Kaliningrad’s German Churches Will Be in Ruins Within Five Years, Archivist Says


Paul Goble

 

            Staunton, January 18 – The 133 German churches in Kaliningrad oblast, many of which are irreplaceable cultural treasures, will all be in ruins within five years, according to the region’s chief archivist, the result of the transfer of control over them to the Russian Orthodox Church and the failure of the Russian government, because of the crisis, to provide funds to restore them.

 

            Anatoly Bakhtin, a historian who head Kaliningrad’s State Archive, says that this tragedy is ongoing, with one of these churches having been destroyed by artillery fire during a recent Russian military exercise (newizv.ru/culture/2015-01-15/213102-istorik-i-glavnyj-arhivist-gosudarstvennogo-arhiva-kaliningradskoj-oblasti-anatolij-bahtin.html).

 

            The reasons for this disaster are somewhat complicated, he says. In 2010, the regional government transferred control of these churches to the Russian Orthodox Church both to avoid these churches falling into the hands of Protestants or Catholics and to serve as the state’s agent to rebuild them.

 

            The Russian Orthodox Church expected massive state financing, but the economic crisis ended any possibility of that, and the transfer of these churches from undefined ownership to the Moscow church meant that funds for restoration work from Germany dried up almost completely, a combination that condemned them to decay given the lack of local congregations.

 

            “Even those churches which in 2010 were still in excellent condition today look pathetic,” Bakhtin says, for which many in addition to the Russian state and church must be blamed.

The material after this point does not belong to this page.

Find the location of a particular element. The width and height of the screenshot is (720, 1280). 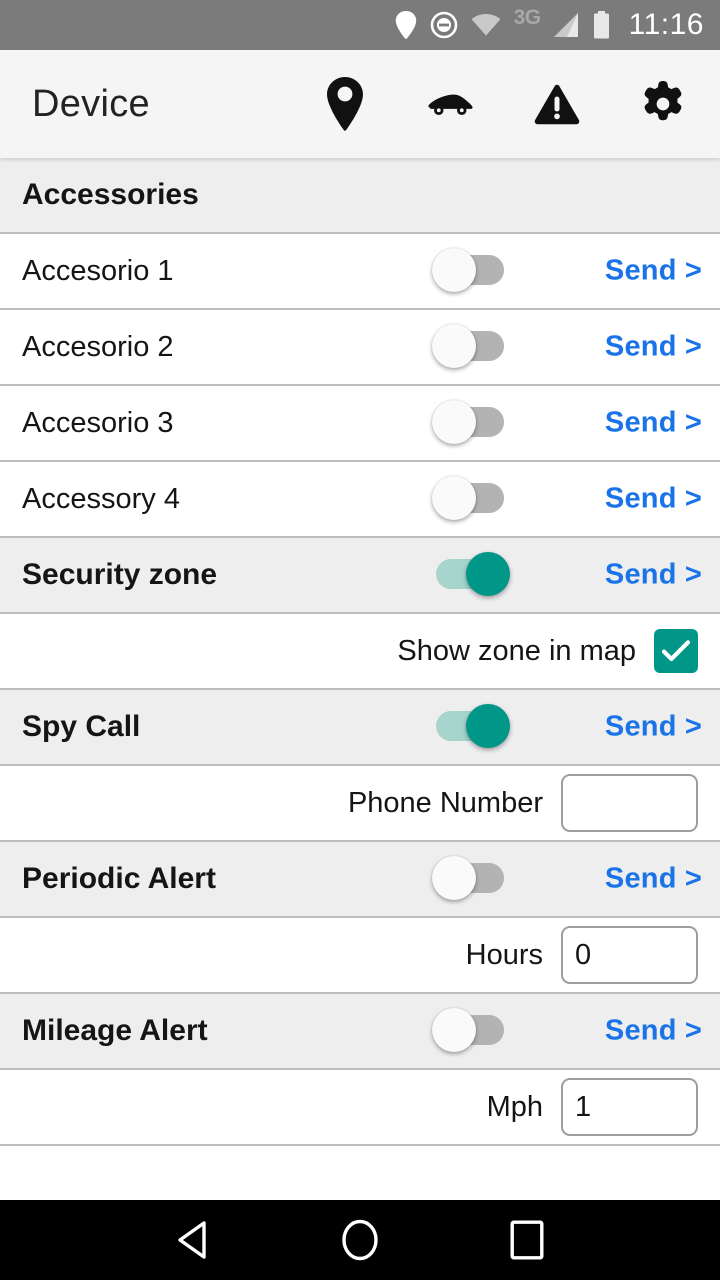

row-mileage-alert: Mileage Alert Send > is located at coordinates (360, 1032).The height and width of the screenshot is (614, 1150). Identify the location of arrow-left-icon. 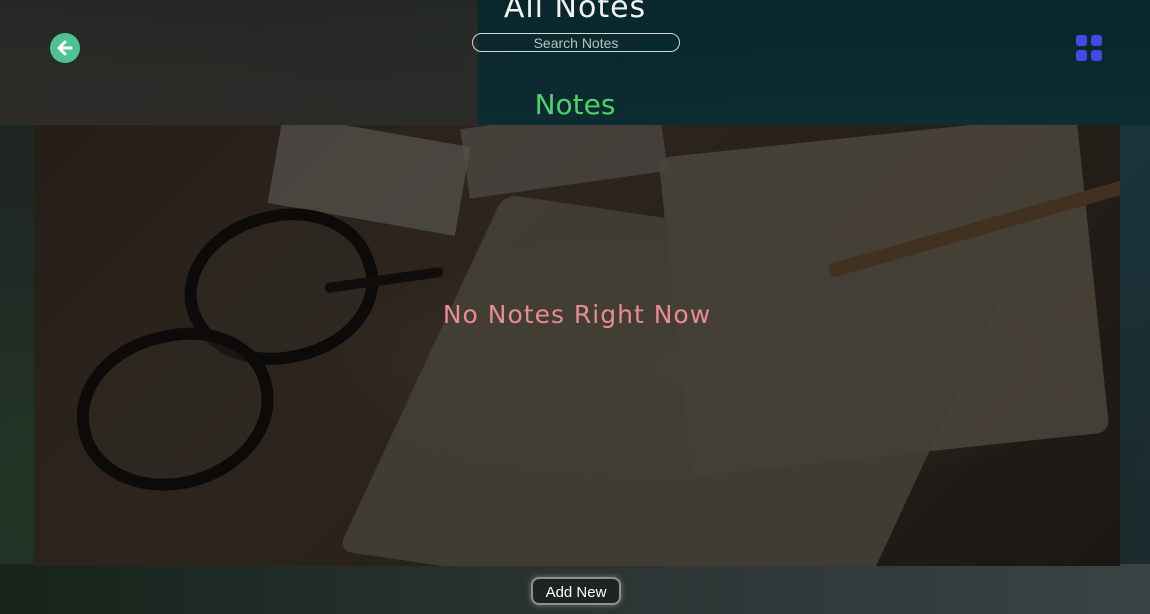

Another contributing factor is that there are no specialists on Gothic architecture in Russia; those who know about church architecture know only about Orthodox structures.

 

            There now seems to be no way forward to prevent the decay of these churches, the archivist says. There isn’t money, there aren’t congregations, and there are no domestic specialists. Consequently, “all will have collapsed within the next five years, regardless of who owns these objects of cultural heritage.”

 

            And the ordinary residents of the oblast are contributing to this sad outcome, Bakhtin continues, by their “barbaric attitude.” Many of them steal bricks from these churches, and others use them as trash dumps.  Because the situation is so dire, he says, those who want to visit them had best do so now because in no time at all they will simply be ruins.